Raised in Samois-sur-Seine by her French father and Dominican mother, Aimee became infatuated with what she heard at nearby gypsy camps assembled for the city's annual celebration of the iconic guitarist Django Reinhardt. But her fascination went further than the music.
"At first, it was really the people who made the music that got me in love with it," she says. "They really live every day like it's their last. They are so free. The way they play their music is the same way they live their life.
"It's not coming from the brain. They don't read music. They don't think about it. They just do it, from the heart. That's what made me fall in love with the music."
The gypsy inspiration then collided with a broader spectrum of sounds she was introduced to at home.
"My parents, they are not musicians, but they love music," Aimee says. "Ever since I was little, they would play a lot of music in the house. My mom is from the Dominican Republic, so I heard salsa, meringue and cha-cha. Also, she loved country music and French chanson and Spanish music. My father loved classical music but Michael Jackson was always playing in the house, too. There were all sorts of music."

◆ Problems ◆
(a) From the entries, pull out and copy word for word every line starting at the line that contains "Identify the location of project" and ending at the line that contains "previous is located", with both of those lines included.
(b) Continue the piece about Aimee's musical upbringing, picking up right after its final sentence.

◆ Listed entries ◆

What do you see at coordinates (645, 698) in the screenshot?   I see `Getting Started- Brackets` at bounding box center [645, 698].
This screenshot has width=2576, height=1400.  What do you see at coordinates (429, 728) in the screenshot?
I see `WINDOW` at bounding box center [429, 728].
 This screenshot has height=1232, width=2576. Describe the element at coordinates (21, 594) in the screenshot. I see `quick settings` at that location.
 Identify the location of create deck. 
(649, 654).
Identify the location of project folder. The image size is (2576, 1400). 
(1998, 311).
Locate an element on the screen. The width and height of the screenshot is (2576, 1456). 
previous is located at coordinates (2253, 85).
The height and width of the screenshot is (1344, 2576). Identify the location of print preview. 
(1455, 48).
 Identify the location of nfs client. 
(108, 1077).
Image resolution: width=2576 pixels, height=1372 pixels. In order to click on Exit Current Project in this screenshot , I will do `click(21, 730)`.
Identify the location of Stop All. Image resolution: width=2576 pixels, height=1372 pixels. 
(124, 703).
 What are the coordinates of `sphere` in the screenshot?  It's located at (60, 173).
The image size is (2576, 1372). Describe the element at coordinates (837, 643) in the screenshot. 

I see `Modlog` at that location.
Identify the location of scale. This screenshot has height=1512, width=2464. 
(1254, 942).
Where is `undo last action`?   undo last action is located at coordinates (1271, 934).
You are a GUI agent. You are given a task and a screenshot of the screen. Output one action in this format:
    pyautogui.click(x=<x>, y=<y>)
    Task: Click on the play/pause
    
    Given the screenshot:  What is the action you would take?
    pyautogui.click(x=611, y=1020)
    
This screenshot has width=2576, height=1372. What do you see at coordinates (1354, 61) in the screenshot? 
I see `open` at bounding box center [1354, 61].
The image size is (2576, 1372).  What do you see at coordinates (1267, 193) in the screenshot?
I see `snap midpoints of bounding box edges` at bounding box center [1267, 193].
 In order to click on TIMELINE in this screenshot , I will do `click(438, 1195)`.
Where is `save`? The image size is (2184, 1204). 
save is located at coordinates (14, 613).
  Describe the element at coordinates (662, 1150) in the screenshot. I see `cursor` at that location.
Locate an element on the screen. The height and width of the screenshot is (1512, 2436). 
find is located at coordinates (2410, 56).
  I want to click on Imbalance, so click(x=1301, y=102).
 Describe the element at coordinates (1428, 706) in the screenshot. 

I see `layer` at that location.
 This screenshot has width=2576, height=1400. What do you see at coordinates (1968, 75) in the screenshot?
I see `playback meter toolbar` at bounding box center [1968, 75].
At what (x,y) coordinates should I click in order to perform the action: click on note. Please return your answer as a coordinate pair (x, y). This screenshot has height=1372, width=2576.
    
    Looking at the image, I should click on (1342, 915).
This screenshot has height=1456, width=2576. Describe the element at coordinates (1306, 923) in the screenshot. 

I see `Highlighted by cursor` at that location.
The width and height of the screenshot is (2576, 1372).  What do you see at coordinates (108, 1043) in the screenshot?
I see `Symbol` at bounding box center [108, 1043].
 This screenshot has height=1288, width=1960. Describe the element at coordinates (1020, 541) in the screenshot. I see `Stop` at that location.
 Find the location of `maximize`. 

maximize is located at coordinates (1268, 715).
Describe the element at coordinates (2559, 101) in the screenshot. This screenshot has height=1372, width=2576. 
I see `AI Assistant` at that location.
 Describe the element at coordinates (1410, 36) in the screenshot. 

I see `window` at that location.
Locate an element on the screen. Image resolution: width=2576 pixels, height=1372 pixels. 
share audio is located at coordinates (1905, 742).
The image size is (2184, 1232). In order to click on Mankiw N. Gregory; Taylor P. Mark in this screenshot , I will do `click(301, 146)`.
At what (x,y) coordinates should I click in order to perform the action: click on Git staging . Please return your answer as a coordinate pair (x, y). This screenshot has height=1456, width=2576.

◆ Replies ◆
(a)
Identify the location of project folder. The image size is (2576, 1400). 
(1998, 311).
Locate an element on the screen. The width and height of the screenshot is (2576, 1456). 
previous is located at coordinates (2253, 85).

(b)
That helps explain the influences that Aimee, now a New Yorker, brought to her 2014 album, It's a Good Day. The repertoire runs from Rodgers and Hart's Where or When to the Jackson pop hit Off the Wall to the Duke Ellington staple Caravan. But perhaps the most telling tune of the record is Aimee's version of Love Me or Leave Me. While the singer said she was guided by epic renditions from Nina Simone and Billie Holiday, her new reading purposely avoids comparisons to such legends by opting for a hushed but powerfully soulful update with a modest touch of gypsy soul.
"Is there a thread with all this music? Well, yeah. The thread is me," Aimee says. "I love all these styles. I don't think they each belong in a box. All of it is my story.
"Basically, the biggest challenge of the album was to make these styles all sound like one music for the whole record. It defines the sound for whatever we play. And that sound is ours."